Ridership was up every month of 2014’s first quarter, 13.1 percent in January, 3.4 percent in February and 29.4 percent in March.

Revenue was up 10.5 percent in January and 27.1 percent in March, but down 1.7 percent in February.

On Thursday afternoon, former Mayor Oscar Goodman, the head of the Las Vegas Host Committee, surprised Steve Riley of San Diego at the Harrah’s monorail station with the news that he was the 60 millionth person to ride the monorail.

For being that passenger, Riley, who was visiting with his wife, Laura, received a prize package that included show tickets, dinners at local restaurants, bus and helicopter tours, a raft trip, zipline passes, tickets to the Mob Museum and a miniature replica of the Welcome to Las Vegas sign.

A pattern of higher ridership and lower revenue began last year as a result of the company selling more wholesale contracts in 2013 after the company emerged from Chapter 11 bankruptcy protection in late 2012. Wholesale pricing reduces the total revenue per passenger.

The bankruptcy filing prevented the monorail company from extensive marketing of the system.

Reisman said monorail officials had forecast the first-quarter increase and they say the ridership future is brightening.

The company figures it will see further increases as the Linq and High Roller attractions become better established.
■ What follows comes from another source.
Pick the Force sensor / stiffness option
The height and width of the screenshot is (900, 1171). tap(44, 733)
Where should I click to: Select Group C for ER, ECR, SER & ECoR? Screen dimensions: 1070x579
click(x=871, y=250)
The company is anticipating a ridership bump in May when The Cromwell, formerly Bill’s Gamblin’ Hall and Saloon, opens its doors. It’s a Caesars property and the company has been supportive of the monorail in the past.

Another increase is anticipated in September when SLS, the former Sahara property on the north end of the Strip, opens on the Labor Day weekend.

The monorail has its northern terminus station attached to that property. The station has been closed since May 2011 when the Sahara was shuttered.

Monorail officials believe that curious visitors will want to see the SLS amenities when the property opens and will use the monorail to get there.

“It’s a popular brand in Southern California so we think there will be a lot of interest, especially from people who know them there and want to see what they have in Las Vegas,” Reisman said.

Ridership increases would be a welcome turn for the monorail, which has seen its passenger numbers plummet since 2007 and its farebox revenue fall steadily since 2006. In 2007, the company reported 7.9 million passengers rode the system. It fell to 4.13 million passengers in 2012, but increased to 4.17 million last year.

On the revenue side, the company reported $31.5 million raised in 2006. Annually, the total has fallen through 2013 when the company reported $18.4 million paid.While critics have called for the monorail to be dismantled, others say the system would be successful if it were to be extended to McCarran International Airport.

Although company executives continue to seek investors to pay for an extension, there are no plans to add a McCarran link or new tracks to downtown Las Vegas or the west side of the Strip as initially envisioned when the system opened in 2004.